There was a study done years ago showing that you get better outcomes if doctors followed a check-list. Other studies showed that doctors and like everybody else, they tend to fight their last battle. That is, if they see a patient that reminds them of a previous case, they'll jump to the conclusion that they have the same condition.
AI will be an important tool in medical care, depending on how it is setup. Computer programs in general can help, and don't have to be AI--e.g. cross checks to make sure medications don't interfere with each other, that dosages are correct, etc.
Of course if AI is setup for creative coding of procedures to maximize reimbursements, well....
"That is, if they see a patient that reminds them of a previous case, they'll jump to the conclusion that they have the same condition." So exactly like continuously learning AI.
> I suspect it will get very good at diagnosis fairly soon as well. Feed it complete
> test results, vitals, and patient response to a lengthy list of questions and it will
> eventually come up with the right answer more often than humans.
There were expert systems that did this at a very good level in the 1970's and '80's. They were pretty good as doctor's aids, but docs didn't want to use them.
Last year my doctor told me that he uses AI daily, and its like having the most brilliant doctor to discuss a case. It can also completely hallucinate, but since he went to medical school and has almost 40 years of experience, that helps to determine when the AI goes off the rails.
Pretty much every time I go to the doctor, I have correctly self-diagnosed or know what tests I need. Most medical decisions are not that difficult.
Most of them, yes. It's the ones that aren't. And knowing the difference.
What is this AI? Artificial insemination?
You mean all there is to being a good doctor is passing the board? Who knew? ...
Yeah, my thought, too. I recall seeing a study showing a strong (maybe the strongest) predictor of success as a surgeon being ‘manual dexterity’. Ask your surgeon if s/he does needlepoint, or builds ships in bottles ….
Surgeons are a special case. Usually, some other doctor has done any diagnosis required before the patient is referred to a surgeon, so surgeons don't need to be skilled diagnosticians, which is where expert systems and AI come in.
This has the potential to dramatically decrease the cost of medical care, which means profits can skyrocket!! Whoo-hoo!!
Uhm ... last time I saw I doctor, the doctor asked *me* questions, not the other way around.
Show me an LLM that can actually perform a diagnosis, rather than pass a written exam (which was always just a proxy for "has memorized enough stuff" - we know LLMs are exceedingly good at that, as long as the stuff is text).
This is stupid. I don't to go to a doctor and have a 1 in 10 likelihood of them being completely wrong. That seems like an unacceptably low accuracy rate.
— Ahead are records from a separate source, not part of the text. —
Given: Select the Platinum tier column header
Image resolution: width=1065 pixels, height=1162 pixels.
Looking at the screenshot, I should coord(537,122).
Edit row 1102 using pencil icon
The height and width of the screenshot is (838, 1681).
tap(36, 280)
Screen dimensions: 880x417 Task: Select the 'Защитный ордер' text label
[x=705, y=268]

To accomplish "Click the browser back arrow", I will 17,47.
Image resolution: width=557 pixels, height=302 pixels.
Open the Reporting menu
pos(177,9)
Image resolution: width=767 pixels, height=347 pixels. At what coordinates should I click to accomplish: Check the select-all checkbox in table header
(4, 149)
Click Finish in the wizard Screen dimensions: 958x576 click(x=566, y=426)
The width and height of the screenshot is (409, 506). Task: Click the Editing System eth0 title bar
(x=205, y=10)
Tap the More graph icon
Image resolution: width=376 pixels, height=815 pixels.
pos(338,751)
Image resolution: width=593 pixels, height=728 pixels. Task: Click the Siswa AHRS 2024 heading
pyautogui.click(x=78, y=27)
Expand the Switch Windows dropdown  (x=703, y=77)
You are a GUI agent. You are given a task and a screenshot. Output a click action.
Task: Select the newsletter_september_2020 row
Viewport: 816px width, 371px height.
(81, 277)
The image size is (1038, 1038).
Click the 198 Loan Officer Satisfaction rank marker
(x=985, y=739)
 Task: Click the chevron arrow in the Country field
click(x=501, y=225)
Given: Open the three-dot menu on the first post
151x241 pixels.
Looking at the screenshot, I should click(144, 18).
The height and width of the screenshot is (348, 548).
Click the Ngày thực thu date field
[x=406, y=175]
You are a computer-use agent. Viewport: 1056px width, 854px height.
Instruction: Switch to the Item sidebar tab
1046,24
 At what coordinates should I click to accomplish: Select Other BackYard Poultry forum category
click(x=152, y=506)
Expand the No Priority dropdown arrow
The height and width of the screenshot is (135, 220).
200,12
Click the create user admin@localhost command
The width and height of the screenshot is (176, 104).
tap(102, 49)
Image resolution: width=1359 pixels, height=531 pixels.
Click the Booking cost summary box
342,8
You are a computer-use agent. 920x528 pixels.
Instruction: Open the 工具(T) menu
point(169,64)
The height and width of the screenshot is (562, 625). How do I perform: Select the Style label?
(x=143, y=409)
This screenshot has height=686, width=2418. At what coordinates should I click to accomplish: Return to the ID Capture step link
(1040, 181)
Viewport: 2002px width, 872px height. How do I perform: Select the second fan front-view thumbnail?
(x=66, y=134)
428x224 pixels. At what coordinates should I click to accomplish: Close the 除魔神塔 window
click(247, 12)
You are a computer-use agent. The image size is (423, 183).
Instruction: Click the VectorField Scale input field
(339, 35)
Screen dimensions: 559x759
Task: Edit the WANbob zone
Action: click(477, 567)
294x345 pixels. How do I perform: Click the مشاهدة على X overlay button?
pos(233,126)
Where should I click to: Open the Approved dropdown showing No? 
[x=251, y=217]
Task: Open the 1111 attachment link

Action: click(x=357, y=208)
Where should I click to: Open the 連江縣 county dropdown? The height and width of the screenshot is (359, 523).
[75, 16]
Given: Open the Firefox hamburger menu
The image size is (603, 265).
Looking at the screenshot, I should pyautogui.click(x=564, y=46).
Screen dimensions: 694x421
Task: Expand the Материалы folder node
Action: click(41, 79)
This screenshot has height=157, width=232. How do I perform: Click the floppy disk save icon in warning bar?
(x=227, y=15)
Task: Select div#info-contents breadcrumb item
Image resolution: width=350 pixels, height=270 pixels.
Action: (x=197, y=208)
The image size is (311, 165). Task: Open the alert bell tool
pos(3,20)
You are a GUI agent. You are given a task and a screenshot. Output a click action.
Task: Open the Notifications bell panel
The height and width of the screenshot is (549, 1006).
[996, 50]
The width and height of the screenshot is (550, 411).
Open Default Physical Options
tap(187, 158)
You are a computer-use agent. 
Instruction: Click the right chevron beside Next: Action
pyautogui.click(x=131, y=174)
The term "AI" is getting thrown around so much these days I think its heading to the same spot as "literally." Anyway, humans have been constructing tools for easily getting answers to questions ever since the invention of the book, and have been constructing tools for better ways of performing tasks since the invention of the wheel.
Each new tool or each new way of categorizing information is hailed as a breakthrough which will eliminate jobs, and each new tool or way of categorizing information sometimes does, in fact, eliminate jobs (and often creates other ones).
The fact that a computer could pass a test as well as a human is old news. Perhaps, now, a computer could create a test, but that is the question.
Its not a better way of coming up with answers, its deciding on the question that is the "I" in artificial intelligence. I haven't seen any progress on that point.
Large language models are actually plagerism on an industrial scale. Not that plagerism on an industrial scale is not useful, but its still plagerism.
Then there's this. Curse you, Gen AI!
https://apnews.com/article/tesla-cybertruck-explosion-trump-hotel-las-vegas-248b41d87287170aa7b68d27581fdb4d
I'm sure most real doctors would do that well if they were also allowed to haul a massive database in with them.